==== Текст для чтения ====

Мы с Куртом никогда не работали в одной команде. Педантичные немцы имели и бережно хранили информацию о местонахождении и профессиях евреев со всей Германии – отчасти это способствовало тому, что они становились все более методичными и умелыми убийцами. К счастью для Курта, его документов в Аушвице не оказалось. Он жил в городе возле самой границы Германии с Польшей, откуда у нацистов никаких сведений не было. Курт назвался сапожником, когда его спросили о профессии, поэтому его и направили шить обувь в мастерской, которая находилась прямо в лагере. В этом моему другу очень повезло. Он не ходил на работу под дождем и снегом, как все мы. Мы возвращались в лагерь оголодавшими и с мозолями на ногах, а он сидел в сухости, да еще и с дополнительной порцией еды в животе. Все остатки еды для заключенных – если таковые имелись – попадали обычно к лагерным портным, сапожникам, плотникам. Предполагалось, что заводы, где мы работали, должны в конце смены обеспечивать нас едой, но ее было так мало! А в лагере уже, как правило, все было съедено.
Курту часто удавалось сохранить немного еды, чтобы подкормить меня. Мы заботились друг о друге, делали все, чтобы хоть немного облегчить друг другу жизнь. Дружба тоже бывает разная, в Аушвице я еще раз убедился, что наша с Куртом – самая что ни на есть настоящая…
ЧТОБЫ ЧТО-ТО ПРЕДПРИНЯТЬ, а тем более улучшить, требуются возможности. Для нас настоящим кладезем возможностей являлась лагерная свалка. Например, там можно было найти выброшенные плотниками затупившиеся ножовки. Я не позволял драгоценной стали пропадать даром: собирал их, стачивал зубья и делал прекрасные ножи с полированными деревянными ручками. Их я обменивал на еду, одежду или мыло у других заключенных (в «Канаде» всегда можно было найти что-то полезное) и у людей гражданских. В Аушвице было много гражданских – поваров, водителей. Это были обычные немцы и поляки, которые просто пытались пережить войну. За дополнительную плату я выполнял их заказы: вытачивал на заводских станках кольца для влюбленных и делал гравировку их инициалов. Дело выгодное: хорошее стальное кольцо можно было обменять даже на рубашку или кусок мыла.

====

# [Что сделать]
[A] Ответьте на вопросы по отрывку про Курта и Аушвиц:
(i) Кем назвался Курт, когда его спросили о профессии?
(ii) Что получалось из затупившихся ножовок со свалки?
(iii) На что можно было обменять хорошее стальное кольцо?
[B] Продолжите отрывок про Курта и Аушвиц после его последнего предложения.

==== Исходные данные ====

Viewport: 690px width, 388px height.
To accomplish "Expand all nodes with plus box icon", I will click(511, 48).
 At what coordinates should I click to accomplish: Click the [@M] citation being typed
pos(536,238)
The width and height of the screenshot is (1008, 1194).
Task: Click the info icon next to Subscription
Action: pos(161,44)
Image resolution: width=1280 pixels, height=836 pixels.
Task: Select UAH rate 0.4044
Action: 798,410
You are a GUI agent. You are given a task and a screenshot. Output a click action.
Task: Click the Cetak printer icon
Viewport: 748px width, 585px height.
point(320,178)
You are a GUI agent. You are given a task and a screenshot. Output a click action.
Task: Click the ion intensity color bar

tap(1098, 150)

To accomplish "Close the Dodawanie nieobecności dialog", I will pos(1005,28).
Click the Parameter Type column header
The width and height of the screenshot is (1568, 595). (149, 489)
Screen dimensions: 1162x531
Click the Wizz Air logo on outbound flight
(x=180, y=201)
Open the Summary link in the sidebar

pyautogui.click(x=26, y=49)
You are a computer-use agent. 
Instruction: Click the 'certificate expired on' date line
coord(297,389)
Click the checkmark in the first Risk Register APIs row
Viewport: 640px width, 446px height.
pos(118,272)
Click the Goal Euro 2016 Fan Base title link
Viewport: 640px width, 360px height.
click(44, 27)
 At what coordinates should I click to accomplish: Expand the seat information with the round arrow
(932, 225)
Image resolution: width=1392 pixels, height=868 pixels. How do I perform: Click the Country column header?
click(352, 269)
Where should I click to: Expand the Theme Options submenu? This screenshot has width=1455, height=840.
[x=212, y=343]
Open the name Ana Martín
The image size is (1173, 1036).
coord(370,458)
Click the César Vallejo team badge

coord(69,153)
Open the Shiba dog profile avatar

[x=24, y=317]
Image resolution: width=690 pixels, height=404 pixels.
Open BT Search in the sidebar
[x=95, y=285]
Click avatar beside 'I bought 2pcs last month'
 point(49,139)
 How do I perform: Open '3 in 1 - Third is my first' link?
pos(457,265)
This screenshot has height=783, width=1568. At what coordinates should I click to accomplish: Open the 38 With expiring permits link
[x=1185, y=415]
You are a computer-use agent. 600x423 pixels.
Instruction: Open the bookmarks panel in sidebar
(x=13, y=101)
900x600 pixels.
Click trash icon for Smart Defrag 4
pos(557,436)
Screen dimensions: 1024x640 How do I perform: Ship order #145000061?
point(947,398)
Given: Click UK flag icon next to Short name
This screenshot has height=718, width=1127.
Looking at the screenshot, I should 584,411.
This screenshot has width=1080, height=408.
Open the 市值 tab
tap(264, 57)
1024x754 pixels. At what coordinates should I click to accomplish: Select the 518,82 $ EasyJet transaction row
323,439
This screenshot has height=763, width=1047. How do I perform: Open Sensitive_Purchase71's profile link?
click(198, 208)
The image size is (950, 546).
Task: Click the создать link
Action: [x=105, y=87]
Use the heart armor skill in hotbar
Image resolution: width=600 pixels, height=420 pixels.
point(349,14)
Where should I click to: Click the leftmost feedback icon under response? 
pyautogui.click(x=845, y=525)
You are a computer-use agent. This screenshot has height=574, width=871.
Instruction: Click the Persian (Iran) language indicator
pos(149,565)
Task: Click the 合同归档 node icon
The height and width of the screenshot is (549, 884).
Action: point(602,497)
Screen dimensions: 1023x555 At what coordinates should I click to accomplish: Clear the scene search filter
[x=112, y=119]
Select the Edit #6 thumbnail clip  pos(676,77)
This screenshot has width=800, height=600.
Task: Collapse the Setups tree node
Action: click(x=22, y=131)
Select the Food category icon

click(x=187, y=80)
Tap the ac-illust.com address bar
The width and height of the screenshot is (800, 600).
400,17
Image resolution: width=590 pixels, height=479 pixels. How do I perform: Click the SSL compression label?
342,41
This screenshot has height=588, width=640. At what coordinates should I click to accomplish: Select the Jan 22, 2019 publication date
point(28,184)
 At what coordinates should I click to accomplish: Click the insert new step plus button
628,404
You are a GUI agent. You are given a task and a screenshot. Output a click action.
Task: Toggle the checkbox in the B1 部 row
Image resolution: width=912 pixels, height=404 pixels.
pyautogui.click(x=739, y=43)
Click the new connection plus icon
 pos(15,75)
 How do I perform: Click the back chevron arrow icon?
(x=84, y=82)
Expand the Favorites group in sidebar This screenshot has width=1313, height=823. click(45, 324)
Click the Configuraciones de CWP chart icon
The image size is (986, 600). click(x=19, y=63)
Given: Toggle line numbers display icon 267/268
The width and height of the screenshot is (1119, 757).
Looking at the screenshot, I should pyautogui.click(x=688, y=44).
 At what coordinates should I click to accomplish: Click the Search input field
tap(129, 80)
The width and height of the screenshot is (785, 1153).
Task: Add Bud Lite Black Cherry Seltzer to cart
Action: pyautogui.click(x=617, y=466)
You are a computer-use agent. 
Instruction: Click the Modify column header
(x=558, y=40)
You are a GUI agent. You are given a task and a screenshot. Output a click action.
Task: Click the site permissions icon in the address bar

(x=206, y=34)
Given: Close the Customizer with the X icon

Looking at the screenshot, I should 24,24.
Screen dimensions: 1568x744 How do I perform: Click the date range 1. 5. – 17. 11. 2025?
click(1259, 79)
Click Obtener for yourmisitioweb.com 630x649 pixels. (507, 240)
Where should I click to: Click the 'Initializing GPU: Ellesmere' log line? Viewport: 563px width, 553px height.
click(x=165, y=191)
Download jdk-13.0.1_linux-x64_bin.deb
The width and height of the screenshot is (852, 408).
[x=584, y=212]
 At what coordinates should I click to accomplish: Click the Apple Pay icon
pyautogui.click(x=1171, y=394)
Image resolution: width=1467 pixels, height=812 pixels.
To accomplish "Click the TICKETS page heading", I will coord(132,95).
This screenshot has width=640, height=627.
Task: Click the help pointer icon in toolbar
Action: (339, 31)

====

# [Ответы]
[A]
(i) Сапожником.
(ii) Ножи с полированными деревянными ручками.
(iii) Даже на рубашку или кусок мыла.

[B]
За дополнительную плату я вытачивал на заводских станках кольца для влюбленных и делал гравировку их инициалов.
А однажды я обнаружил на свалке большой дырявый горшок. У меня появилась некая идея, связанная с заключенными-врачами, поэтому я залатал его и принес в лагерь. Врачей в Аушвице было много – наверное, каждый второй еврей из среднего класса. Каждое утро автобус отвозил их на работу в разные больницы. Иногда их отправляли на фронт – оказывать помощь раненым. В этом случае они отсутствовали несколько дней. И за каждый из этих дней им давали по четыре сырые картофелины – в качестве платы. Но сырую картошку есть нельзя – можно отравиться, – тут-то они и шли ко мне. Я предоставлял им горшок и брал за аренду посудины одну картошку из четырех сваренных. И так добывал еду, которой мог поделиться с Куртом. Часто я заходил к нему по вечерам с полными карманами картошки, и две-три из них мы съедали на ужин. В какой-то из вечеров я шел мимо эсэсовцев, и у одного из них, известного особой жестокостью, появилось желание поддать мне сзади ногой, но я как раз повернулся, и удар приняла на себя картошка в моем кармане. Конечно, мне пришлось изобразить боль и начать прихрамывать – иначе он ударил бы меня снова. «Извини, друг, но сегодня у нас на ужин пюре!» – сказал я, придя к Курту.